Además de la escuela, están los cursos extras de deporte o arte. Padres haciendo sacrificios para que sus hijos tengan buena educación; y hoy preocupados por la infraestructura precaria de las escuelas públicas.
Pero pensar en la educación significa también acompañar desde el hogar. Tal como tratamos de cumplir cada punto que exige el colegio, hagamos lo mismo en casa, buscando comodidad y espacio para que los niños puedan estudiar. A veces las casas son pequeñas, pero con creatividad siempre se puede adecuar un lugar. En la mayoría de las casas paraguayas no existe un escritorio, biblioteca o rincón de estudio. No obstante, no necesitamos mucho, lo básico sería mesa y sillas (acorde al tamaño del niño), lápices, biromes y gomas en condiciones óptimas, un diccionario de la lengua española, una computadora –solo si es necesaria–, buena luz (preferiblemente natural) y mantener el silencio. Si no hay un cuarto disponible, en el jardín, corredor, bajo un árbol en días de buen clima se puede acondicionar un lugar. Ahora recuerdo que he visitado muchas mansiones donde hay de todo, menos un sitio preparado para estudiar con los niños.
Para que el niño logre concentrarse, los buenos hábitos de comer sano y dormir temprano son indispensables. Aprendamos tips para mantener un ambiente relajado y ameno durante el estudio (explicar sin gritos, golpes ni humillación). Consultar con un psicólogo o psicopedagogo no es imposible, ya que en el 50 % o más de los casos, la “clase con papá/mamá/hermanos mayores” acaba en un enfado o pelea, para finalmente arrojar al niño a que lo eduque la maestra.
En los momentos en que el niño no tiene que estudiar para la escuela, la educación está donde habita. Asegurémonos no solo de comprarles buena literatura, sino de que nosotros seamos su ejemplo de lector a seguir.
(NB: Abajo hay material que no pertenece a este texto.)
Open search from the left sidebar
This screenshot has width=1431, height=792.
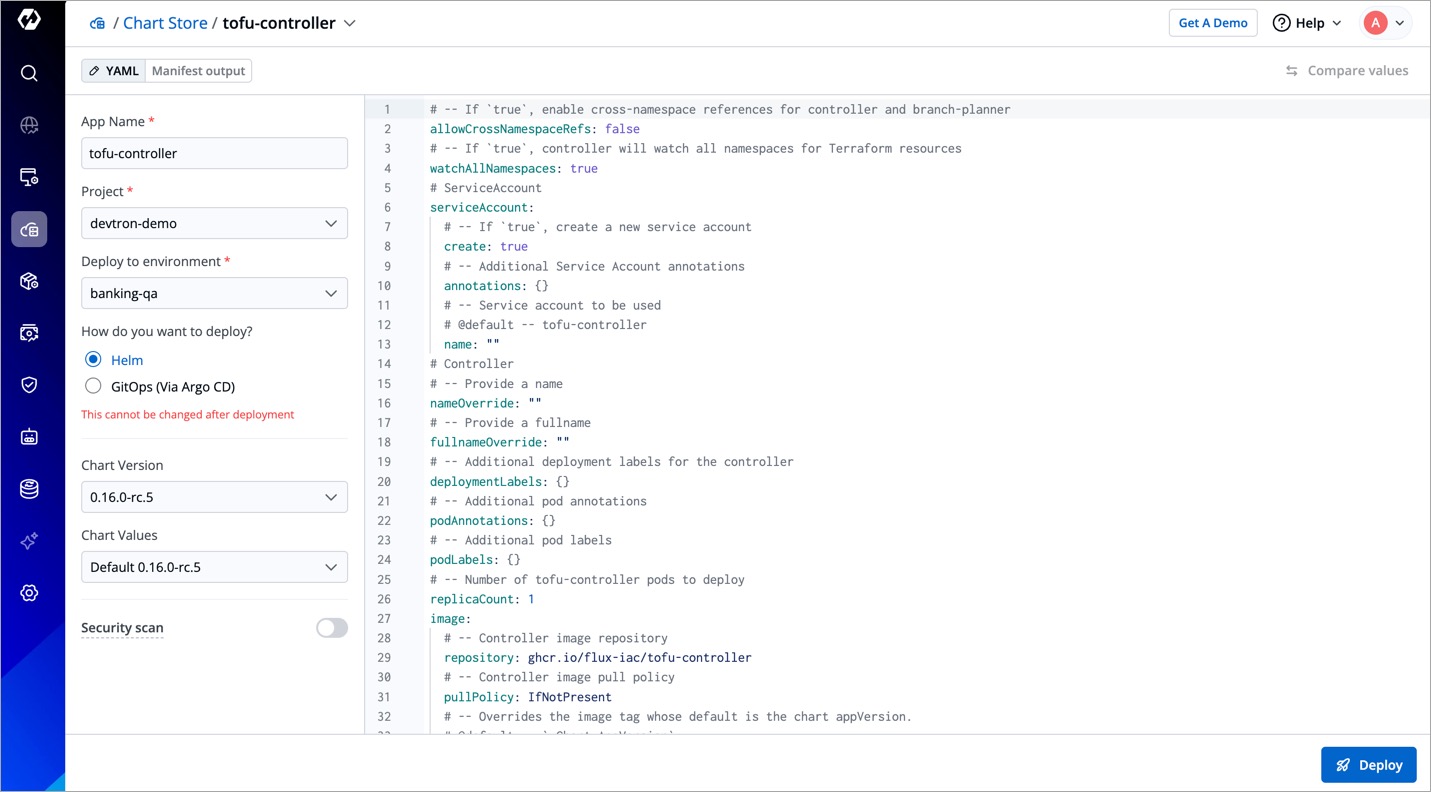pyautogui.click(x=29, y=73)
Ya que nadie defiende a la familia de la televisión basura y el vicio del celular, la misma familia debe emerger. Tiempos difíciles de falsa educación y consecuente éxito. No tenemos más elección que recuperar los valores fundamentales de la familia mediante el estudio y el estar presentes; incluso como adultos debemos ayudar a cualquier niño o adolescente abandonado. Hoy sufrimos en carne propia una sociedad llena de personas que no tuvieron quién les enseñe a pensar ni a sentir, a hacer los deberes si es que fueron a la escuela. Una cadena de ignorancias y ausencias dolorosas que desembocan en tristes y trágicas historias. Mejor lo dice esta sencilla y profunda frase del psiquiatra K. Menninger: “Lo que se les dé a los niños, los niños darán a la sociedad”.